▸ **EXCERPTED TEXT**:
=-=-=-=-=

If you’re more than 30 years old, it’s not hard to remember a time when going out to socialize meant you were also interacting with cigarette smokers, whether or not you were a smoker. Smokers had their own sections in restaurants, and pretty much had the run of any bar or club. Times have changed – the landmark 1998 tobacco master settlement, health advocacy activity, and ordinances in cities across the country banning indoor smoking have helped lower the smoking rate in the U.S. Today 17 percent of U.S. adults smoke, down from 21 percent in 2005.
But one community has not seen smoking declines; among LGBT individuals in the U.S., there is a 26.6 percent smoking
rate, according the Centers for Disease Control (CDC), well above the rate in the total population. According to some estimates, the smoking rate is as high as 33 percent among LGBT individuals.
While the Surgeon General first made the link between smoking and health more than 50 years ago, it wasn’t until much more recently that the U.S. government mentioned the LGBT smoking disparity. And it was only in 2014 that the Surgeon General’s report clearly outlined the LGBT population as one that is experiencing tobacco disparities. Now there are several efforts aimed at helping LGBT smokers quit – and part of that effort is understanding why they smoke more in the first place.
The CDC gives a very brief explanation of some of the factors that might be behind those high rates: “LGBT individuals are also likely to have risk factors for smoking that include daily stress related to prejudice and stigma that they may face.”
While that’s undoubtedly true for some smokers in the LGBT community, others point to smoking being an almost unavoidable part of the social scene.
Juan Ortiz, a 34-year old Austin resident, says he started smoking when he was in high school. When he was younger, smoking was just part of the gay social scene inside bars. “It was the thing to do with a drink,” Ortiz says.
When he first came out, smoking inside of bars was still legal. Ortiz says he noticed a decline once Austin’s smoking ordinance went into effect – but it was short-lived.
“Every gay bar has a designated outdoor area, if not an entire outdoor area for smoking,” he says. “So you have to go outside – it’s a way to, as they say, do a round. And if you have a drink and you’re outside, it’s tempting.”

=-=-=-=-=

▸ **SUPPLIED ENTRIES**:

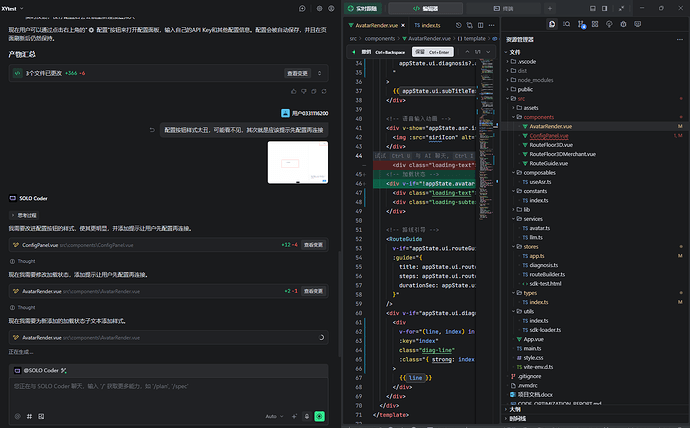Click the 查看变更 button
690x428 pixels.
tap(298, 74)
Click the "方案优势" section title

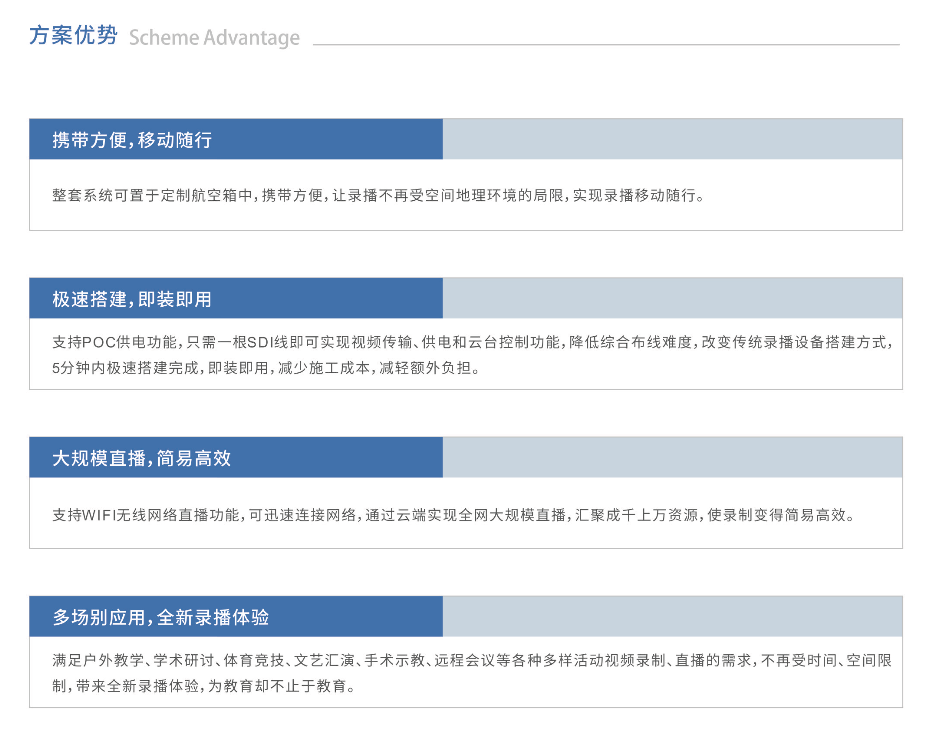[73, 36]
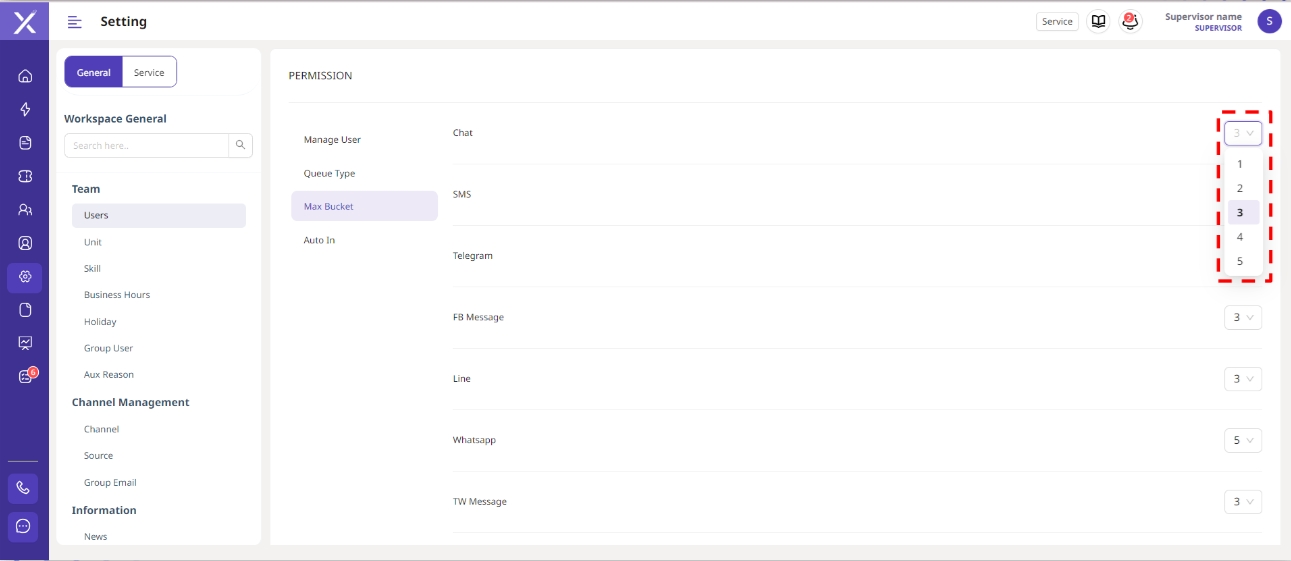The image size is (1291, 561).
Task: Click the Service button in header
Action: point(1057,22)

=-=-=-=-=

▸ **ACTIVITY 1**:
Rewrite the article on LGBT smoking from "When he first" to "it was short-lived.", swapping "legal" for "allowed".
▸ **ACTIVITY 2**:
Proceed with the article on LGBT smoking, picking up after its last sentence.
The records are separate material, unrelated to the article on LGBT smoking.

▸ **TASK OUTPUT 1**:
When he first came out, smoking inside of bars was still allowed. Ortiz says he noticed a decline once Austin’s smoking ordinance went into effect – but it was short-lived.

▸ **TASK OUTPUT 2**:
For some LGBT smokers, the habit is hard to give up after kicking other drugs or drinking. Marcus Freiberger, an Austin resident, says he used to do a lot of drugs. He’s sober now, and he’s living a healthy lifestyle, but he does still smoke.
“With the drugs and partying, cigarettes were part of it all,” Freiburger says. “I was smoking before I was into drugs, so that habit stuck – but I think whether you’re gay or straight, when you get sober the only thing you have left is cigarettes. So it’s like, ‘I’m going to hang onto it for as long as I can!’”
According to the CDC, alcohol and drug use is also higher within the LGBT population as compared to the general population, something that the agency attributes in part to stressful experiences with homophobia, discrimination, and violence.
There’s also pressure in the form of advertising from outside the LGBT community.
Ortiz says he’s noticed that when he goes to gay bars in San Antonio there’s often someone from Camel offering free packs of cigarettes. Camel, which is owned by R.J. Reynolds, came under fire in 2000 when documents leaked revealing its plans for ad campaigns targeting young gay men and homeless people in San Francisco – what it dubbed “Project SCUM,” an acronym that stood for SubCulture Urban Marketing.
The public face of that campaign was much different than the name circulating in the corporate offices; Camel sponsored parties and booths at gay pride parades and in print ads has used the language “take pride in your flavor.”
Reynolds wasn’t alone in targeting the LGBT community. A 2005 American Spirit ad borrowed language from the gay rights movement with a print ad that read “Freedom. To speak. To choose. To marry. To participate. To be. To disagree. To inhale. To believe. To love. To live. It’s all good.” And Lucky Strike used a photo of a lesbian couple in 2001 with the text “I Choose.”
Both Ortiz and Freiberger think things may be changing, though.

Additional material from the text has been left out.